In addition, gas atoms present within the image intensifier tube 4 that are electrically neutral may chemically combine with and poison the photocathode coating 10. The pore walls of known microchannel plates are a significant source of such electrically neutral gas atoms. Many conventional image intensifier tubes have a relatively high population of gas atoms within the image intensifier tube 4. Thus, the gas atoms which ionize to positive ions, and the much more populous atoms that remain electrically neutral, cause significant physical impact and chemical damage to the photocathode coating 10. This physical impact and chemical damage greatly reduces the operating lifetime of the image intensifying device.
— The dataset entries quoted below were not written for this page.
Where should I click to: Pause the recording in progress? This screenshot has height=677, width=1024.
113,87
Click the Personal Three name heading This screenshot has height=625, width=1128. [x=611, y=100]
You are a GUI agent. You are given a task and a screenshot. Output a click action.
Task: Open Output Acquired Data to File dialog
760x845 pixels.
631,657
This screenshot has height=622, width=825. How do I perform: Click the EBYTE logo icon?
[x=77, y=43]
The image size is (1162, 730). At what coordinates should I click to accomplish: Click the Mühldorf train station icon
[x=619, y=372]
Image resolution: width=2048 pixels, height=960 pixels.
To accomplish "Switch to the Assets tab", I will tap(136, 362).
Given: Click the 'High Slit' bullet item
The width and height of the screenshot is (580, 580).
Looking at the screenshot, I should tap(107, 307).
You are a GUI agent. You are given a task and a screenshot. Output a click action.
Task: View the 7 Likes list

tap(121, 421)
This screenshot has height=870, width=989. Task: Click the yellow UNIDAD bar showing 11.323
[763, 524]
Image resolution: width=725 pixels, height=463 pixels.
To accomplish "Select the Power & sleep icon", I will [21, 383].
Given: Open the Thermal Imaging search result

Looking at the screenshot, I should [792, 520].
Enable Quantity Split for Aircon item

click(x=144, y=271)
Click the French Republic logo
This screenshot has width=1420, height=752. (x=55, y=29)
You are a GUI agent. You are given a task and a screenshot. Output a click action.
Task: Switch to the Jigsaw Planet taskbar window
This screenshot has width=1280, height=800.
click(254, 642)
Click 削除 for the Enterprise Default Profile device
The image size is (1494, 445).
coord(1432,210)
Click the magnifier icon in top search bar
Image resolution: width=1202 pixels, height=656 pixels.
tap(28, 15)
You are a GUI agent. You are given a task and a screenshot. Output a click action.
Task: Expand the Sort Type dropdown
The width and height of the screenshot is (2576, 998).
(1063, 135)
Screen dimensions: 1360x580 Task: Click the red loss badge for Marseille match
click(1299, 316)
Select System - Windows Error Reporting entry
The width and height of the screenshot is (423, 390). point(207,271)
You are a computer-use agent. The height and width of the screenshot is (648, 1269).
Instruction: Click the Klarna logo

State-of-the-art image intensifying devices position an ion barrier film 18 on the inlet side of the microchannel plate 11 that blocks or reduces the number of ions impacting the photocathode coating 10. The ion barrier film 18, referred to herein as a conventional prior art ion barrier, also reduces the probability of the occurrence of chemical reactions on the surface of the photocathode coating 10 by inhibiting the migration of chemically active atoms toward the photocathode coating 10.
However, a disadvantage of the ion barrier film 18 is that there is a decrease in the effective signal-to-noise ratio of the signal generated by the microchannel plate 11 because the relatively low energy electrons are absorbed by the ion barrier film 18. Secondary-emission electrons typically have relatively low energy that can be low enough to cause a significant fraction of the secondary electrons to be absorbed by the ion barrier film 18. In many currently used microchannel plates, the fill factor is about 50%. That is, in many microchannel plates, about half of the microchannel plate input is open area and the other half of the microchannel plate is defined by the solid portion or web material of the microchannel plates. Therefore, in these microchannel plates, about half of the photoelectrons impact on the web material.
Moreover, the photoelectrons that impact the web of the microchannel plate 11 cause the production of secondary emission electrons adjacent to the open areas of the microchannel plate 11. These secondary emission electrons have relatively low energies that lack the energy to either penetrate the ion barrier film, or to cause the film to liberate secondary electrons. Consequently, these low energy electrons are absorbed by the ion barrier film 18. The result is that, in some cases, as much as 50% of the electrons that would otherwise contribute to the formation of an image by the image intensifier tube 4 are blocked or absorbed by the ion barrier film 18 and do not reach the microchannels to be amplified. Thus, about 50% of the image information may be lost, which results in a low sensitivity device.
The ion barrier film 18 can compensate for the loss resulting from the absorption of some of the electrons by providing some secondary electron emissivity. That is, the ion barrier film 18 itself can be a secondary emitter of electrons. However, the number of secondary electrons emitted is not significant because the secondary electron emissivity of the ion barrier film 18 is typically relatively low. Therefore, the ion barrier film 18 will only generate secondary electrons if the electrons impacting the ion barrier film 18 have optimized energy. Typically, the secondary electron emission from the ion barrier film 18 does not fully compensate for the electrons impacting the ion barrier film 18.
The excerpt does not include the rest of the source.